Azure Stack Hub を使用する理由

Azure によって、開発者が最新アプリを構築するための機能豊富なプラットフォームが提供されます。 ただし、一部のクラウドベースのアプリは、待機時間、間欠的な接続、規制などの障害に直面します。 Azure と Azure Stack Hub によって、顧客向けアプリと社内の基幹業務アプリのどちらにも対応する、新しいハイブリッド クラウドのユース ケースが実現します。

  • エッジおよび非接続ソリューション。 Azure Stack Hub でローカルで処理したデータを Azure で集計したあと、さらに詳しく分析し、Azure Stack Hub と Azure の両方で共通するアプリのロジックを使用して、待機時間や接続性の要件に対応できます。 インターネットから切断された状態で、Azure に接続せずに Azure Stack Hub を展開することもできます。 例としては 工場、クルーズ船、立坑などがあります。
  • さまざまな規制に対応するクラウド アプリ。 Azure でアプリの開発とデプロイを行えば、Azure Stack Hub 上のオンプレミスにデプロイする完全な柔軟性が得られ、規制やポリシーの要件に対応できます。 コードの変更は不要です。 アプリの例としては、グローバルな監査、財務報告書の作成、外国為替取引、オンライン ゲーム、経費報告書の作成が挙げられます。
  • オンプレミスのクラウド アプリ モデル。 Azure のサービス、コンテナー、サーバーレス、マイクロサービスの各アーキテクチャを使用して、既存のアプリの更新と拡張を行うか、新しいアプリを構築することができます。 クラウドの Azure と Azure Stack Hub オンプレミスとの間で一貫性のある DevOps プロセスを使用し、コア ミッションクリティカル アプリのアプリ最新化を迅速に行います。

Azure Stack Hub を使用すると、Azure パブリック クラウドで利用できる IaaS サービスと PaaS サービスのサブセットを、独自のデータセンターまたはサービス プロバイダーが管理するデータセンターにデプロイできます。 これらのサービスには、仮想マシン、App Service Web アプリ、API アプリ、関数、SQL および MySQL データベース、コンテナー、Event Hubs、IoT Hub、Service Fabric クラスター、Kubernetes クラスターが含まれます。

Azure Stack Hub のアーキテクチャ

Azure Stack Hub 統合システムは、信頼できるパートナーによって構築された 4 - 16 のサーバー ラックで構成され、データセンターに直接納入されます。 納入後は、ソリューション プロバイダーによって統合システムが展開され、Azure Stack Hub ソリューションがビジネス要件に合っていることが確認されます。 必要なすべての電源や冷却装置、境界接続、およびその他の必要なデータセンター統合要件が整っていることを確認してデータセンターを準備できます。

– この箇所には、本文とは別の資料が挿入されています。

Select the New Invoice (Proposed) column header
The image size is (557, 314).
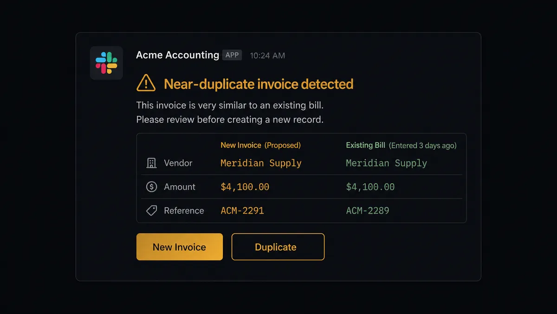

Azure Stack Hub は、業界標準のハードウェアに構築され、Azure サブスクリプションの管理に既に使用しているのと同じツールを使用して管理されます。 その結果、Azure に接続しているかどうかに関係なく、一貫した DevOps プロセスを適用できます。

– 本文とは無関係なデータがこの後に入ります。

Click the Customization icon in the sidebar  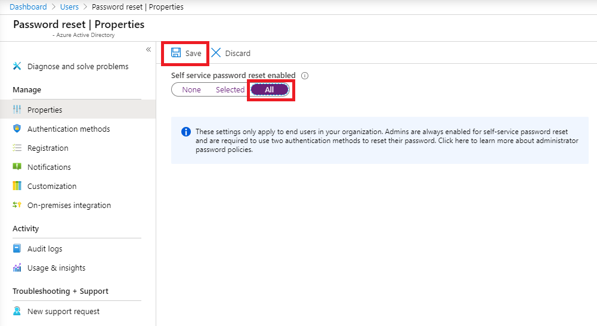[17, 186]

Azure Stack Hub アーキテクチャを使うと、インターネットから切断された遠隔地や接続が間欠的な場合など、エッジで Azure サービスを提供できます。 Azure Stack Hub でローカルにデータを処理してから、他の処理と分析のために Azure で集計する、ハイブリッド ソリューションを作成できます。 さらに、Azure Stack Hub はオンプレミスにインストールされるため、コードを変更せずにクラウド アプリをオンプレミスに柔軟に展開でき、特定の規制やポリシー要件を満たすことができます。 統合システムは、Microsoft によって構成の検証と認定が行われ、さまざまなハードウェア ベンダーから提供されています。

Diagram shows Azure Stack Hub elements.

同等のツール セットを使用すると、場所を問わず、ハイブリッド シナリオでのサービスとアプリケーションの設計、開発、展開、管理を、同一の一貫した方法で行えるようになります。 このツールを使うと、管理と開発のオーバーヘッドが最小限になります。 Azure に直接接続することなく、完全に切断されたシナリオで Azure Stack Hub を実装するオプションも用意されています。

Azure Stack Hub を使用すると、クラウドベースのコンテナー化、マイクロサービス、サーバーレス テクノロジなどの最新の進歩から恩恵を受けることができます。 これらの機能により、既存のアプリの最新化や、新しいアプリの開発のプロセスが簡素化されます。 ハイブリッド互換性があれば、Azure クラウドと Azure Stack Hub にわたって一貫した DevOps プロセスが促進されて、アプリのリリース周期を短縮する助けになります。

Azure Stack Hub サービスでは、マルチテナント機能をサポートしています。 Azure Stack Hub のホスト (またはプロバイダー) は、複数のユーザー グループに同じ種類のリソースを同時に提供する一方で、各グループにはそれぞれに対応するリソースへの排他アクセスを提供し、それらの間を論理的に完全に分離することができます。 サービス プロバイダーは、この機能を使って、複数の顧客に Azure Stack Hub サービスを提供できます。 大規模な組織では、Azure Stack Hub を使用して複数部門のワークロードをホストする一方で、それらの間の分離を維持することができます。

Azure Stack Hub はどのようなものではないか?

Azure Stack Hub がどのようなものかを理解することは重要ですが、Azure Stack Hub がどのようなものではないかを理解することも役立ちます。それは以下のものです。

  • 仮想化テクノロジに代わるもの。 Azure Stack Hub は、既存のオンプレミス プライベート クラウドを置き換えるように設計されていません。 そうではなく、パブリック クラウドの運用モデルをご利用のデータセンターに導入することを目的として設計されています。
  • カスタマイズできるインフラストラクチャ。 Azure Stack Hub は、一定の既知の状態にある、事前に構成されたシステムに依存しており、ハードウェアのカスタマイズをサポートしていません。
  • インフラストラクチャの更新の必要がなくなるソリューション。 Azure Stack Hub を使うには、そのインフラストラクチャ コンポーネントを定期的に更新する必要があります。 ただし、そのインフラストラクチャで実行されているワークロードをオフラインにすることなく更新を実行できます。
  • 基になるインフラストラクチャに対する責任を負わずに済むソリューション。 Azure クラウドの物理および仮想化インフラストラクチャをホストし、管理するのは Microsoft です。 お客様が依存するのは、プラットフォームとサービスの回復性を評価するために Microsoft が提供する可用性のサービス レベル アグリーメント (SLA) です。 Azure Stack Hub を使用する場合、お客様がインフラストラクチャをホストして管理します。 そのため、回復性と可用性を実装して維持することは、お客様の責任です。